_Dataset rows:_

★ ★ ★ ★

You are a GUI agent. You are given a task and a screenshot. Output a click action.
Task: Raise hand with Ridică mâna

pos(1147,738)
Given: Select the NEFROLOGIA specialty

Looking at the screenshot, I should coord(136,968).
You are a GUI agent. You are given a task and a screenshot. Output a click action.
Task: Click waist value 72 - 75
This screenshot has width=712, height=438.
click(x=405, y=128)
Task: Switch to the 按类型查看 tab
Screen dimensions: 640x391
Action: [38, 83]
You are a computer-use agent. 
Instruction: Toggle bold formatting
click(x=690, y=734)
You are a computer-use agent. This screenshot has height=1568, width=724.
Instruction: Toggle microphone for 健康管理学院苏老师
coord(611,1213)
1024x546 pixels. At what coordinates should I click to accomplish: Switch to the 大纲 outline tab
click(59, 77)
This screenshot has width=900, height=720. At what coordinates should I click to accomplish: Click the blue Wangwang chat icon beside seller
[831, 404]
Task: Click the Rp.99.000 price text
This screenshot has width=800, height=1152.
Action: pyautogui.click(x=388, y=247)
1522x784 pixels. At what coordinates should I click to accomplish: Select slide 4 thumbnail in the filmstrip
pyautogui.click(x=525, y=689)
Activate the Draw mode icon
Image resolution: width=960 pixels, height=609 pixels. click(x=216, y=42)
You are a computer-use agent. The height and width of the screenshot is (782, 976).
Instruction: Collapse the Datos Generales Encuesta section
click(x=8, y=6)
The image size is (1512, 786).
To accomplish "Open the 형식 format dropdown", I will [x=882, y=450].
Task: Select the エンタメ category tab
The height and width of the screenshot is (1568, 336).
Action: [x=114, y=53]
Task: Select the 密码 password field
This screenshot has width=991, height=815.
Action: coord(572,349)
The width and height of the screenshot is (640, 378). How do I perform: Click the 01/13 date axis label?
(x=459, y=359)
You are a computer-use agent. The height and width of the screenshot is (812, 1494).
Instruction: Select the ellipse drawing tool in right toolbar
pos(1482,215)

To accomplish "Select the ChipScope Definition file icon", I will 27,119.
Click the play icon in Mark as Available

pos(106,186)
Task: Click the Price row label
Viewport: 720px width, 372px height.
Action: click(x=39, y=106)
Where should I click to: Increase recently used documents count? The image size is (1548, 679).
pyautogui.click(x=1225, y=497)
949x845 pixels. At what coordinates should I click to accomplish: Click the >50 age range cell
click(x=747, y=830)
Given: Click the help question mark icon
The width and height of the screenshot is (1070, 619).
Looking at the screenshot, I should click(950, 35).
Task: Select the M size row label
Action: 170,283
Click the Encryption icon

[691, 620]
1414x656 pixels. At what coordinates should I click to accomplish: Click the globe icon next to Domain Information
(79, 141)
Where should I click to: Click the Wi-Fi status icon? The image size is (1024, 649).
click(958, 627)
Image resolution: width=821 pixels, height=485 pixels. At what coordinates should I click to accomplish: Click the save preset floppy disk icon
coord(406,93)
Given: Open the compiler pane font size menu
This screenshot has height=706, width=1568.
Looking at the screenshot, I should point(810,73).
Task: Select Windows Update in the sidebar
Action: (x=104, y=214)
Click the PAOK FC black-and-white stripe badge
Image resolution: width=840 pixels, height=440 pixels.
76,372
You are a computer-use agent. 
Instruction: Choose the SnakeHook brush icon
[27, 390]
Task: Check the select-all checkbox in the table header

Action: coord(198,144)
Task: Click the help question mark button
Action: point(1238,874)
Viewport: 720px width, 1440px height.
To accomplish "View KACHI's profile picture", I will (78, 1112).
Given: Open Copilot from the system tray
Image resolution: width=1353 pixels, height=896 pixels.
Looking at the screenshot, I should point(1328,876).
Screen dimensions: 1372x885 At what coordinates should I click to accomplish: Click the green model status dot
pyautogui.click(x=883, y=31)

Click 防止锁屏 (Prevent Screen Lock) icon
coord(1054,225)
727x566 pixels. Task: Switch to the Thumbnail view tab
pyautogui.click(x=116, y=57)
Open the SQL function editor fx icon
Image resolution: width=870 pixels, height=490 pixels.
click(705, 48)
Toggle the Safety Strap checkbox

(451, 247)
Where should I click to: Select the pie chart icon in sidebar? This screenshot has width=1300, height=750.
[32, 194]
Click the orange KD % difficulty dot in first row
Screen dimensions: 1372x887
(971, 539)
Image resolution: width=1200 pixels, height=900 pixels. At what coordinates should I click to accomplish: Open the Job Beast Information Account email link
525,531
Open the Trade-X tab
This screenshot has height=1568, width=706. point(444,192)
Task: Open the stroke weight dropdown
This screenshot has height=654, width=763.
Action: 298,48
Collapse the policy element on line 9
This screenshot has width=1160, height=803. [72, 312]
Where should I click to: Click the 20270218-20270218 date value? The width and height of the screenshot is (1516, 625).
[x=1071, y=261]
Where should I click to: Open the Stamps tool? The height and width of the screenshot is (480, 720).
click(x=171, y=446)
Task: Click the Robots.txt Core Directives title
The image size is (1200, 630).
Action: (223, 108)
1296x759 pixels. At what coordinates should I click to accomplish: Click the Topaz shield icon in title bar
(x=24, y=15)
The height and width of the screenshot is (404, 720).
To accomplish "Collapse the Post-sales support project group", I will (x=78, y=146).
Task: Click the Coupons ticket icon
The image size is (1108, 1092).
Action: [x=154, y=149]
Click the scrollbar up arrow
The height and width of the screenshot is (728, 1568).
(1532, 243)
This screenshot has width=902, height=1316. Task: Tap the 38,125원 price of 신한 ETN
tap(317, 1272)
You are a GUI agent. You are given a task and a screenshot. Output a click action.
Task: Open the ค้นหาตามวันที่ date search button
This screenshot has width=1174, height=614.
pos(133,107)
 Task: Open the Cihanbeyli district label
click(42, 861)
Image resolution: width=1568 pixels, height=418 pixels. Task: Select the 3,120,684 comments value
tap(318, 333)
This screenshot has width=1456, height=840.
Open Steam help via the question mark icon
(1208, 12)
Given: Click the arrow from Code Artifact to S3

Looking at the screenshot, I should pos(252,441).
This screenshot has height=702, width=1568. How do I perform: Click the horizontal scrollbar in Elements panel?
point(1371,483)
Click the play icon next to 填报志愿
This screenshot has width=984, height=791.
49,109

★ ★ ★ ★

Reproduce all of the entries above word for word, with no changes or omissions.

_Solution to the problem:_
You are a GUI agent. You are given a task and a screenshot. Output a click action.
Task: Raise hand with Ridică mâna

pos(1147,738)
Given: Select the NEFROLOGIA specialty

Looking at the screenshot, I should coord(136,968).
You are a GUI agent. You are given a task and a screenshot. Output a click action.
Task: Click waist value 72 - 75
This screenshot has width=712, height=438.
click(x=405, y=128)
Task: Switch to the 按类型查看 tab
Screen dimensions: 640x391
Action: [38, 83]
You are a computer-use agent. 
Instruction: Toggle bold formatting
click(x=690, y=734)
You are a computer-use agent. This screenshot has height=1568, width=724.
Instruction: Toggle microphone for 健康管理学院苏老师
coord(611,1213)
1024x546 pixels. At what coordinates should I click to accomplish: Switch to the 大纲 outline tab
click(59, 77)
This screenshot has width=900, height=720. At what coordinates should I click to accomplish: Click the blue Wangwang chat icon beside seller
[831, 404]
Task: Click the Rp.99.000 price text
This screenshot has width=800, height=1152.
Action: pyautogui.click(x=388, y=247)
1522x784 pixels. At what coordinates should I click to accomplish: Select slide 4 thumbnail in the filmstrip
pyautogui.click(x=525, y=689)
Activate the Draw mode icon
Image resolution: width=960 pixels, height=609 pixels. click(x=216, y=42)
You are a computer-use agent. The height and width of the screenshot is (782, 976).
Instruction: Collapse the Datos Generales Encuesta section
click(x=8, y=6)
The image size is (1512, 786).
To accomplish "Open the 형식 format dropdown", I will [x=882, y=450].
Task: Select the エンタメ category tab
The height and width of the screenshot is (1568, 336).
Action: [x=114, y=53]
Task: Select the 密码 password field
This screenshot has width=991, height=815.
Action: coord(572,349)
The width and height of the screenshot is (640, 378). How do I perform: Click the 01/13 date axis label?
(x=459, y=359)
You are a computer-use agent. The height and width of the screenshot is (812, 1494).
Instruction: Select the ellipse drawing tool in right toolbar
pos(1482,215)

To accomplish "Select the ChipScope Definition file icon", I will 27,119.
Click the play icon in Mark as Available

pos(106,186)
Task: Click the Price row label
Viewport: 720px width, 372px height.
Action: click(x=39, y=106)
Where should I click to: Increase recently used documents count? The image size is (1548, 679).
pyautogui.click(x=1225, y=497)
949x845 pixels. At what coordinates should I click to accomplish: Click the >50 age range cell
click(x=747, y=830)
Given: Click the help question mark icon
The width and height of the screenshot is (1070, 619).
Looking at the screenshot, I should click(950, 35).
Task: Select the M size row label
Action: 170,283
Click the Encryption icon

[691, 620]
1414x656 pixels. At what coordinates should I click to accomplish: Click the globe icon next to Domain Information
(79, 141)
Where should I click to: Click the Wi-Fi status icon? The image size is (1024, 649).
click(958, 627)
Image resolution: width=821 pixels, height=485 pixels. At what coordinates should I click to accomplish: Click the save preset floppy disk icon
coord(406,93)
Given: Open the compiler pane font size menu
This screenshot has height=706, width=1568.
Looking at the screenshot, I should point(810,73).
Task: Select Windows Update in the sidebar
Action: (x=104, y=214)
Click the PAOK FC black-and-white stripe badge
Image resolution: width=840 pixels, height=440 pixels.
76,372
You are a computer-use agent. 
Instruction: Choose the SnakeHook brush icon
[27, 390]
Task: Check the select-all checkbox in the table header

Action: coord(198,144)
Task: Click the help question mark button
Action: point(1238,874)
Viewport: 720px width, 1440px height.
To accomplish "View KACHI's profile picture", I will (78, 1112).
Given: Open Copilot from the system tray
Image resolution: width=1353 pixels, height=896 pixels.
Looking at the screenshot, I should point(1328,876).
Screen dimensions: 1372x885 At what coordinates should I click to accomplish: Click the green model status dot
pyautogui.click(x=883, y=31)

Click 防止锁屏 (Prevent Screen Lock) icon
coord(1054,225)
727x566 pixels. Task: Switch to the Thumbnail view tab
pyautogui.click(x=116, y=57)
Open the SQL function editor fx icon
Image resolution: width=870 pixels, height=490 pixels.
click(705, 48)
Toggle the Safety Strap checkbox

(451, 247)
Where should I click to: Select the pie chart icon in sidebar? This screenshot has width=1300, height=750.
[32, 194]
Click the orange KD % difficulty dot in first row
Screen dimensions: 1372x887
(971, 539)
Image resolution: width=1200 pixels, height=900 pixels. At what coordinates should I click to accomplish: Open the Job Beast Information Account email link
525,531
Open the Trade-X tab
This screenshot has height=1568, width=706. point(444,192)
Task: Open the stroke weight dropdown
This screenshot has height=654, width=763.
Action: 298,48
Collapse the policy element on line 9
This screenshot has width=1160, height=803. [72, 312]
Where should I click to: Click the 20270218-20270218 date value? The width and height of the screenshot is (1516, 625).
[x=1071, y=261]
Where should I click to: Open the Stamps tool? The height and width of the screenshot is (480, 720).
click(x=171, y=446)
Task: Click the Robots.txt Core Directives title
The image size is (1200, 630).
Action: (223, 108)
1296x759 pixels. At what coordinates should I click to accomplish: Click the Topaz shield icon in title bar
(x=24, y=15)
The height and width of the screenshot is (404, 720).
To accomplish "Collapse the Post-sales support project group", I will (x=78, y=146).
Task: Click the Coupons ticket icon
The image size is (1108, 1092).
Action: [x=154, y=149]
Click the scrollbar up arrow
The height and width of the screenshot is (728, 1568).
(1532, 243)
This screenshot has width=902, height=1316. Task: Tap the 38,125원 price of 신한 ETN
tap(317, 1272)
You are a GUI agent. You are given a task and a screenshot. Output a click action.
Task: Open the ค้นหาตามวันที่ date search button
This screenshot has width=1174, height=614.
pos(133,107)
 Task: Open the Cihanbeyli district label
click(42, 861)
Image resolution: width=1568 pixels, height=418 pixels. Task: Select the 3,120,684 comments value
tap(318, 333)
This screenshot has width=1456, height=840.
Open Steam help via the question mark icon
(1208, 12)
Given: Click the arrow from Code Artifact to S3

Looking at the screenshot, I should pos(252,441).
This screenshot has height=702, width=1568. How do I perform: Click the horizontal scrollbar in Elements panel?
point(1371,483)
Click the play icon next to 填报志愿
This screenshot has width=984, height=791.
49,109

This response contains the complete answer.